# SOURCE PASSAGE start

I may have been a bit hasty in giving my car permission to die once it got me safely to Texas. On the other hand, its late failures have given me a chance to get much better acquainted with Rudy and his team of automotive specialists. The cruise control gave up somewhere between Missouri and here, and the brake lights failed soon after. I think I may have mentioned that around the time. Before L’Historienne took it to Oregon in June, I took it back to Rudy for inspection and then had the front left wheel hub replaced (plus other expensive parts and labor). Finally, earlier this month, after realizing that I’d been replenishing the brake fluid a little too frequently, I took it back to find that twenty plus winters on salt roads had corroded the underside extensively, taking much of the brake lines with it, so I’d been expressing fluid at every intersection as I stood on the pedal, but never noticed any puddling where I parked. Nevertheless, I figured new brake lines, even if Rudy’s crew had to rebuild them, would be less costly than charges of vehicular homicide.

Tichelle has begun to explore the hall outside our room a little bit. My heart breaks for her, she is far removed from her backyard, and has had no opportunity as yet to roll in the grass, chase sticks, kill leaves, or eat bugs. Well, maybe she’s found a bug or two in the apartment. I haven’t noticed. My great fear (and great present guilt) is that I am doing to her what Frau Braun (“hwih-niiih-nih!”) and the State of Oregon, enwrapped as they were in the Wuhan Willies, did to my mother. Murder by house arrest is just too sad a death to inflict on such free spirits. I’ll keep working on getting Tiche farther and farther into the hallway. Sooner or later, I’ll get her back on the ground.

Happy Birthdays again. I miss ya’ll and the fun and the lake and the cats, and I even miss Monsieur’s Buckets. L’Historienne and Willo have a lovely compost heap growing outside their house, and my coffee grounds and vegetable clippings are far too distant to be thrown on daily, and I have no convenient storage yet.

Not sure if I properly notified you (nor if in my clumsy attempts, I managed to actually make things worse again) of the safe arrival of the box of goods, but thanks (again?), especially for the bubble-wrapped butter dish!

13 December 2022
One swing past three may well be foul the fourth,
So, a little extra effort, for all it may be worth.
Thanks for everything, and be well.

4 March 2023
Are references to baseball also considered a diss?
Can it go so far as “Keep my team’s name outyo fuckin’ mouf?”
This same phenomenon may also have rendered the Angry Fan less generic than I’d intended. Not sure now whether to write, count, or read some more.
As likely as not, not quite…

14 April 2023 — Bat Slippers!

# SOURCE PASSAGE end

▸ GIVEN REQUEST 1: Translate this sentence from the letter into Spanish: "Tichelle has begun to explore the hall outside our room a little bit."
▸ GIVEN REQUEST 2: Reproduce word for word the part of the letter between "Happy Birthdays again." and "bubble-wrapped butter dish!", inclusive.
▸ GIVEN REQUEST 3: The letter says Tichelle has had no chance yet to do certain things. List all of them.

# RECORD SET start

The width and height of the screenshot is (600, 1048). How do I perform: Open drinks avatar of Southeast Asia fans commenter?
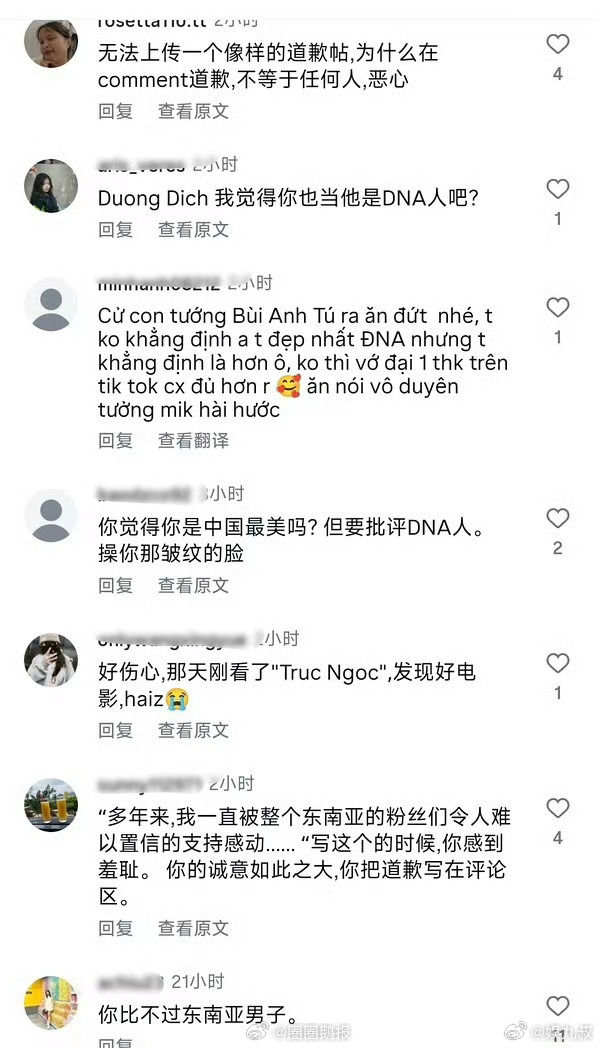pyautogui.click(x=51, y=805)
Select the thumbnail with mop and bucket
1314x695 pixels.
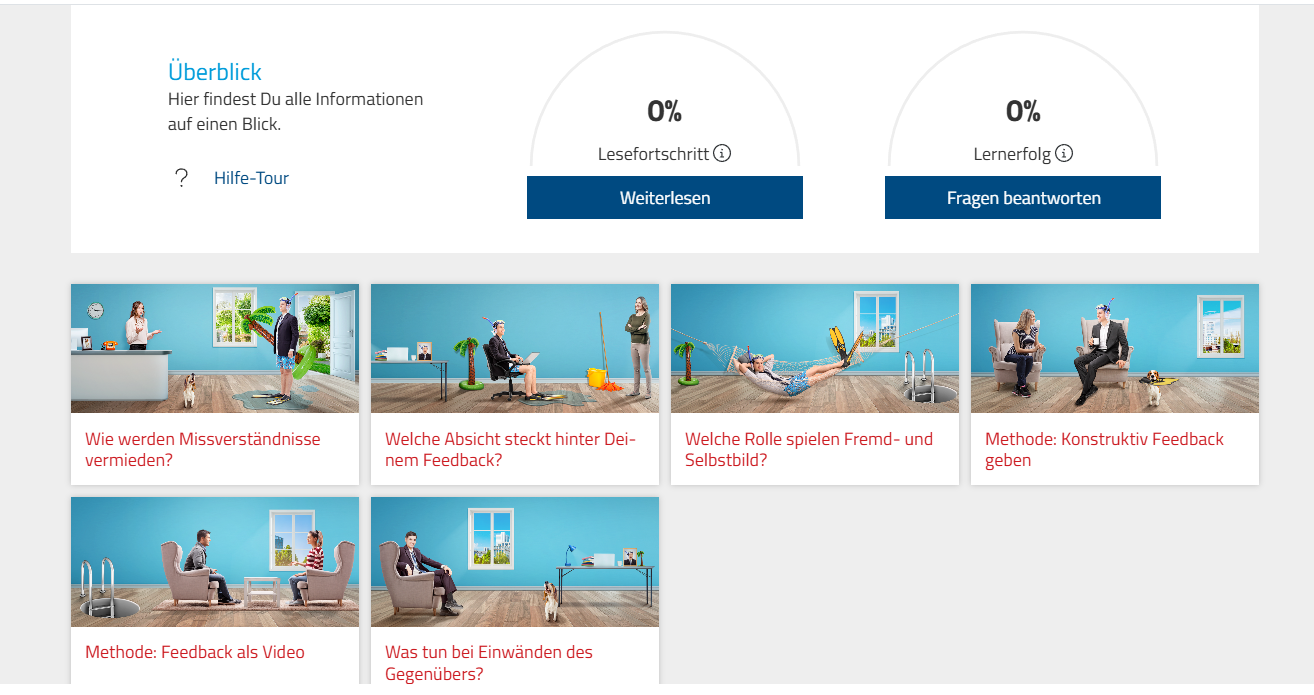(515, 349)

# RECORD SET end

▸ EXERCISE SOLUTION 1: Tichelle ha empezado a explorar un poco el pasillo fuera de nuestra habitación.

▸ EXERCISE SOLUTION 2:
Happy Birthdays again. I miss ya’ll and the fun and the lake and the cats, and I even miss Monsieur’s Buckets. L’Historienne and Willo have a lovely compost heap growing outside their house, and my coffee grounds and vegetable clippings are far too distant to be thrown on daily, and I have no convenient storage yet.

Not sure if I properly notified you (nor if in my clumsy attempts, I managed to actually make things worse again) of the safe arrival of the box of goods, but thanks (again?), especially for the bubble-wrapped butter dish!

▸ EXERCISE SOLUTION 3:
- Roll in the grass
- Chase sticks
- Kill leaves
- Eat bugs